§ What is required: Output only the lines below from the one containing "Click the blue circular arrow reset icon" to the one containing "709x548 pixels.", exactly as written, both ends kept.

(Beginning of Data to process)

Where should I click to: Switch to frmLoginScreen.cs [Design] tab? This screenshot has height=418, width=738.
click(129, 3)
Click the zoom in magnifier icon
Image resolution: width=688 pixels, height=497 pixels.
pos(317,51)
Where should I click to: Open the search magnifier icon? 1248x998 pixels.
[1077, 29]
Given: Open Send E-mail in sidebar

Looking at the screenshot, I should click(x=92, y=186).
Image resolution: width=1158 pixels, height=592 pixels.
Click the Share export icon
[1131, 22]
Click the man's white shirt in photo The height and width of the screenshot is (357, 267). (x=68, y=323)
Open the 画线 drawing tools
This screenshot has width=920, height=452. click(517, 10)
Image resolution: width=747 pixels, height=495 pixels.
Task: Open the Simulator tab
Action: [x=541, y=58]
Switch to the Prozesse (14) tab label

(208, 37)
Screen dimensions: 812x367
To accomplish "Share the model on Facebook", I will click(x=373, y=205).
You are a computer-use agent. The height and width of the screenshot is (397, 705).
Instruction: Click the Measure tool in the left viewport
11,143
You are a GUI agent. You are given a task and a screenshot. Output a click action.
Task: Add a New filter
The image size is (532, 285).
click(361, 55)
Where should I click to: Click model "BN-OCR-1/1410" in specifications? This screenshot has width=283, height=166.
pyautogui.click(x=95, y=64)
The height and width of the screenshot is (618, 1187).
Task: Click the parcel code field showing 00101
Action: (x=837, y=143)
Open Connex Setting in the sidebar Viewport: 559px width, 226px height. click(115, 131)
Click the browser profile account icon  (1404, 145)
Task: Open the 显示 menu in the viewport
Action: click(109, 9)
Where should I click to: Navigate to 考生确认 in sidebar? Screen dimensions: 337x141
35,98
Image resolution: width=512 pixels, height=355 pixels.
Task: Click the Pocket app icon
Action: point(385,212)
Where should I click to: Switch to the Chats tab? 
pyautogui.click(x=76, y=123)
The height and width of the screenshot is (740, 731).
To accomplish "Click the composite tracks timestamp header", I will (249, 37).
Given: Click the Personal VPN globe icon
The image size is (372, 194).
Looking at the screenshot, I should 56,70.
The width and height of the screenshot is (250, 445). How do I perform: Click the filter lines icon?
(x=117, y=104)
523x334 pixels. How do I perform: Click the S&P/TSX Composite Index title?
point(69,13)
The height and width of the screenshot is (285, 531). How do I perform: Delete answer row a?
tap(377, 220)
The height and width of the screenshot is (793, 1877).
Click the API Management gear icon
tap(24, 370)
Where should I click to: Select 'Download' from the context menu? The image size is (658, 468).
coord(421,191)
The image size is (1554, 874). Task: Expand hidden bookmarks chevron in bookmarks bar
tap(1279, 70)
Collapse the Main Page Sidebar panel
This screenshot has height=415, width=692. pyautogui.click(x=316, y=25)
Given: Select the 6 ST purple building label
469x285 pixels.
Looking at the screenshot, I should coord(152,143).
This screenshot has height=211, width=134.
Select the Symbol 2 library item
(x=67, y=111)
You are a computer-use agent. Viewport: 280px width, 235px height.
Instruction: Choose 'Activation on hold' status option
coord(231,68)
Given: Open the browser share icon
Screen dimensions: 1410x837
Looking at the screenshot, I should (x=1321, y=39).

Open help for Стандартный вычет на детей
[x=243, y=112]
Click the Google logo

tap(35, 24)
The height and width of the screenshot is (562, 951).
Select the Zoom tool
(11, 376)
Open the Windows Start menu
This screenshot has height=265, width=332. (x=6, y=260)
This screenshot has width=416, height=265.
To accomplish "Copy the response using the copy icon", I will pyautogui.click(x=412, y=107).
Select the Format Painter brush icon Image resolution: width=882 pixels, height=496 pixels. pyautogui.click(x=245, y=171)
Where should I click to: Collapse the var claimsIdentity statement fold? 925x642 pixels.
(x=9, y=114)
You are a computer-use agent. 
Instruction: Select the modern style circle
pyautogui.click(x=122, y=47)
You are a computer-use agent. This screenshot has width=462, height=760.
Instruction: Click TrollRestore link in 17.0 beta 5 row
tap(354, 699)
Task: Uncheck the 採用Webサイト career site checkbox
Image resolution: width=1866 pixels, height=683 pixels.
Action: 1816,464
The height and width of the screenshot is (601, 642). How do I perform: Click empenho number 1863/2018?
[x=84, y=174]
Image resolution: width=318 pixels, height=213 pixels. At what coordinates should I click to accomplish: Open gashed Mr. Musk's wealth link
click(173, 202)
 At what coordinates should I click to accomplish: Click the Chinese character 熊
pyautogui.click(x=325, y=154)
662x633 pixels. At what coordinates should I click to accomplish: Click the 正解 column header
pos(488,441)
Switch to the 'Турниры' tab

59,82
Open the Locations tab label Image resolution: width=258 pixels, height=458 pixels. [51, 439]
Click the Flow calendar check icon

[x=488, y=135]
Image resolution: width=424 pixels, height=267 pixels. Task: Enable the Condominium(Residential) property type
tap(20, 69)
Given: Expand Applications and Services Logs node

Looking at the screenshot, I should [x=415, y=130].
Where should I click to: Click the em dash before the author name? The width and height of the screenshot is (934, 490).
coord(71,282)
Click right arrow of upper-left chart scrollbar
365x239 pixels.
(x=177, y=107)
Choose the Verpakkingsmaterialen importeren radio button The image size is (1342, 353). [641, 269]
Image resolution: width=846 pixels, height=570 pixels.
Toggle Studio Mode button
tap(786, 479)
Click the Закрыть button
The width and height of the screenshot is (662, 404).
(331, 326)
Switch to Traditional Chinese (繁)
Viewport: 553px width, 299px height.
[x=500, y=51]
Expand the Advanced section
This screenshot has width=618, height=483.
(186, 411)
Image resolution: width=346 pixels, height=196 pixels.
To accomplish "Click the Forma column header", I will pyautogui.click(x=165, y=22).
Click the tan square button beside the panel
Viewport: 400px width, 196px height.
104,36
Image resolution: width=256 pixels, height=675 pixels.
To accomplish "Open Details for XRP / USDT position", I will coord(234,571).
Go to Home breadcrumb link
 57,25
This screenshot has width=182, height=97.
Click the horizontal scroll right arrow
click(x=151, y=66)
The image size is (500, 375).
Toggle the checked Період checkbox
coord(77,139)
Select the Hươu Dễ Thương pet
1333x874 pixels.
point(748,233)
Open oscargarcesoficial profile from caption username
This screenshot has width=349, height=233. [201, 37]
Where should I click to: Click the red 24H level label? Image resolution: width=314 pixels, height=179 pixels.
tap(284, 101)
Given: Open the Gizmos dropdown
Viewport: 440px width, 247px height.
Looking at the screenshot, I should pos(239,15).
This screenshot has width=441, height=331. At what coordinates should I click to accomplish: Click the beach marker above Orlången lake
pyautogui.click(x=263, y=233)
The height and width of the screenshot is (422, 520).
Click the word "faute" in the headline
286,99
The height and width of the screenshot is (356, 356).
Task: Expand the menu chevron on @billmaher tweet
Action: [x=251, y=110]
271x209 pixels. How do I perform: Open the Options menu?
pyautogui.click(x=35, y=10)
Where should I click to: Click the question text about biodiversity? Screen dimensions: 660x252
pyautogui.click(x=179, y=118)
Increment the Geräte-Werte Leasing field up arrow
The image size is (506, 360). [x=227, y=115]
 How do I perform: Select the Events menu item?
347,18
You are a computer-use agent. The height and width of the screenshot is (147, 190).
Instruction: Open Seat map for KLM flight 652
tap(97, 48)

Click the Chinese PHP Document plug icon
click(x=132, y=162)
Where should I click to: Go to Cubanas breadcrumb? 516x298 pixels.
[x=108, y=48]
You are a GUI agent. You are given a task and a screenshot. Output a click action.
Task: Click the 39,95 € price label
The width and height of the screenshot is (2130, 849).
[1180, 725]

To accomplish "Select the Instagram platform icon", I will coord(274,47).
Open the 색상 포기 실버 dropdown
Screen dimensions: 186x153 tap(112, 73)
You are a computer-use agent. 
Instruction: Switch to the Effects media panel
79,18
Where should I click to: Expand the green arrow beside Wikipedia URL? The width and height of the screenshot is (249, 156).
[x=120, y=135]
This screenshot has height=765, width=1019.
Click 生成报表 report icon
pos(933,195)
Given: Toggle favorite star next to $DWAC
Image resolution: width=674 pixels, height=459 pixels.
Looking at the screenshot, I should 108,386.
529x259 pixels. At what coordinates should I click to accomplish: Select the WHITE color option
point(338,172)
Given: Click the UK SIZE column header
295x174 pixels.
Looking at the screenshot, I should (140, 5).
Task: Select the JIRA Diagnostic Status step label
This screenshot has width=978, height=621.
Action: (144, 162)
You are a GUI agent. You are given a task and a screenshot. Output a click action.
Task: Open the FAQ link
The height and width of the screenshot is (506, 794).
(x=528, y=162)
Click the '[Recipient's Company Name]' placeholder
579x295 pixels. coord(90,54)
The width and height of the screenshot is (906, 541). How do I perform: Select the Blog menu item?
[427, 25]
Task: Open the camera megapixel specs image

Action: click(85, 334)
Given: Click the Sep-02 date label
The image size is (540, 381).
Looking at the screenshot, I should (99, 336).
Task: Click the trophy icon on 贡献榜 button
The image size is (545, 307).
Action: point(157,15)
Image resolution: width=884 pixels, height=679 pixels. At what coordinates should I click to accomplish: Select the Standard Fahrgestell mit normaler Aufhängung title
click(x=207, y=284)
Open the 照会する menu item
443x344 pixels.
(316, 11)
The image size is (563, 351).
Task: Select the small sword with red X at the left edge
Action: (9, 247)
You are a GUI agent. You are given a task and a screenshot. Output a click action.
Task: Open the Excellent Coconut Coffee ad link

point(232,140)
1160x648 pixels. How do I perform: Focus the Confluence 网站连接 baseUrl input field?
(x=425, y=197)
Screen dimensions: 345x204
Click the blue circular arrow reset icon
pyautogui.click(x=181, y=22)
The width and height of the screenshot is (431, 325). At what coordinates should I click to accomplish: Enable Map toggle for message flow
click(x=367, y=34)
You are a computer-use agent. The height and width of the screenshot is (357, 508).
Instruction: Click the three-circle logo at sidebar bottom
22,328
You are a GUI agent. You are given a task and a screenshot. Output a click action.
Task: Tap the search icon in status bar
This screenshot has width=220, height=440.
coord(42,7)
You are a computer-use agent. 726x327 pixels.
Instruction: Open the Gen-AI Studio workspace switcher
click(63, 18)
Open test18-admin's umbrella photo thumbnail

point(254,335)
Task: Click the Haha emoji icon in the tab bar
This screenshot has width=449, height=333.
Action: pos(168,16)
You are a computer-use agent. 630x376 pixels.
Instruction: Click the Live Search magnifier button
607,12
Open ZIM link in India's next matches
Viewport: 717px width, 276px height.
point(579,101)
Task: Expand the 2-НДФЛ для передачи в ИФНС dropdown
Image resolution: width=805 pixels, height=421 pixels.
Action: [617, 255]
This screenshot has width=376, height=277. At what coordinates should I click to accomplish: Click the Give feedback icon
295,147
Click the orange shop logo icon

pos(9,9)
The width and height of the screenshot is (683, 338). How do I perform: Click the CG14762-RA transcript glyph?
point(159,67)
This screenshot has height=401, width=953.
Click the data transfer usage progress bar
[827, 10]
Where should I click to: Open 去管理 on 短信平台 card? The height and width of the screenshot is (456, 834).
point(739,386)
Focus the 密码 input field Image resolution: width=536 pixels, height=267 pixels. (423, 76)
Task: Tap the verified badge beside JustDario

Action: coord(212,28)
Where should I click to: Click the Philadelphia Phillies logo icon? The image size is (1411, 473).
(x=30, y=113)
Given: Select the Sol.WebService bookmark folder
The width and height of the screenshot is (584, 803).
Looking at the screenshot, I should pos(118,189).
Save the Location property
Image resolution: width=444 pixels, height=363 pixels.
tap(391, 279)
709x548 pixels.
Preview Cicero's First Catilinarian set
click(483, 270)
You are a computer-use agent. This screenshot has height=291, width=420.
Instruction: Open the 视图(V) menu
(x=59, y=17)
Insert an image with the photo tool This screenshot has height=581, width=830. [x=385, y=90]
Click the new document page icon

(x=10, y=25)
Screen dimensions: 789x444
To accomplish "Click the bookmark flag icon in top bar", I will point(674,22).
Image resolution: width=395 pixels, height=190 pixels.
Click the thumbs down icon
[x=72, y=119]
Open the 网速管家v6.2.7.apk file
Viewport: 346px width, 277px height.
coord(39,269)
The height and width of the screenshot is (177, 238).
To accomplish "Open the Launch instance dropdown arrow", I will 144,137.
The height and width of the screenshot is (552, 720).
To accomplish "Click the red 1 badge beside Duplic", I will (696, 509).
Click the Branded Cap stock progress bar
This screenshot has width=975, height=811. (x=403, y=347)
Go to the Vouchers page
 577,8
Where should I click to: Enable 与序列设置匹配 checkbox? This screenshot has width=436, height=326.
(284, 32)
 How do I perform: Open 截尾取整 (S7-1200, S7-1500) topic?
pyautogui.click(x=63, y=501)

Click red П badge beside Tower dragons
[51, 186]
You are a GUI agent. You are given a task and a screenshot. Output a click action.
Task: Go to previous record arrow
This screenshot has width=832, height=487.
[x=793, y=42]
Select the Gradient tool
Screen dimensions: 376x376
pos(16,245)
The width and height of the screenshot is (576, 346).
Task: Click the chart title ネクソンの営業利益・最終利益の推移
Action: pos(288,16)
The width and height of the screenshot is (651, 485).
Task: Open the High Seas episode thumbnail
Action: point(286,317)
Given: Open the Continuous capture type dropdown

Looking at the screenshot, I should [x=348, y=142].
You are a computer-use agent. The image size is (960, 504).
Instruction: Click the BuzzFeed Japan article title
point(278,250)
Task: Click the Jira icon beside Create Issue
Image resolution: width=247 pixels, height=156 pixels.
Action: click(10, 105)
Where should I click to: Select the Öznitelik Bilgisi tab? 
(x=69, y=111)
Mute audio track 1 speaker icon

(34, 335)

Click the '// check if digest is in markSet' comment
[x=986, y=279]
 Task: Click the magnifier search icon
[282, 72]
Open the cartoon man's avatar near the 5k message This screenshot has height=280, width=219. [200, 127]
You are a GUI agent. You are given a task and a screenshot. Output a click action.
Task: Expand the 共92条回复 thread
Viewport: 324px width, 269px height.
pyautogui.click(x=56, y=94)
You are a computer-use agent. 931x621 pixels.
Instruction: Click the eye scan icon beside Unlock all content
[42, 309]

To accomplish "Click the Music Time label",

(End of Data to process)

§ Result:
Click the blue circular arrow reset icon
pyautogui.click(x=181, y=22)
The width and height of the screenshot is (431, 325). At what coordinates should I click to accomplish: Enable Map toggle for message flow
click(x=367, y=34)
You are a computer-use agent. The height and width of the screenshot is (357, 508).
Instruction: Click the three-circle logo at sidebar bottom
22,328
You are a GUI agent. You are given a task and a screenshot. Output a click action.
Task: Tap the search icon in status bar
This screenshot has width=220, height=440.
coord(42,7)
You are a computer-use agent. 726x327 pixels.
Instruction: Open the Gen-AI Studio workspace switcher
click(63, 18)
Open test18-admin's umbrella photo thumbnail

point(254,335)
Task: Click the Haha emoji icon in the tab bar
This screenshot has width=449, height=333.
Action: pos(168,16)
You are a computer-use agent. 630x376 pixels.
Instruction: Click the Live Search magnifier button
607,12
Open ZIM link in India's next matches
Viewport: 717px width, 276px height.
point(579,101)
Task: Expand the 2-НДФЛ для передачи в ИФНС dropdown
Image resolution: width=805 pixels, height=421 pixels.
Action: [617, 255]
This screenshot has width=376, height=277. At what coordinates should I click to accomplish: Click the Give feedback icon
295,147
Click the orange shop logo icon

pos(9,9)
The width and height of the screenshot is (683, 338). How do I perform: Click the CG14762-RA transcript glyph?
point(159,67)
This screenshot has height=401, width=953.
Click the data transfer usage progress bar
[827, 10]
Where should I click to: Open 去管理 on 短信平台 card? The height and width of the screenshot is (456, 834).
point(739,386)
Focus the 密码 input field Image resolution: width=536 pixels, height=267 pixels. (423, 76)
Task: Tap the verified badge beside JustDario

Action: coord(212,28)
Where should I click to: Click the Philadelphia Phillies logo icon? The image size is (1411, 473).
(x=30, y=113)
Given: Select the Sol.WebService bookmark folder
The width and height of the screenshot is (584, 803).
Looking at the screenshot, I should pos(118,189).
Save the Location property
Image resolution: width=444 pixels, height=363 pixels.
tap(391, 279)
709x548 pixels.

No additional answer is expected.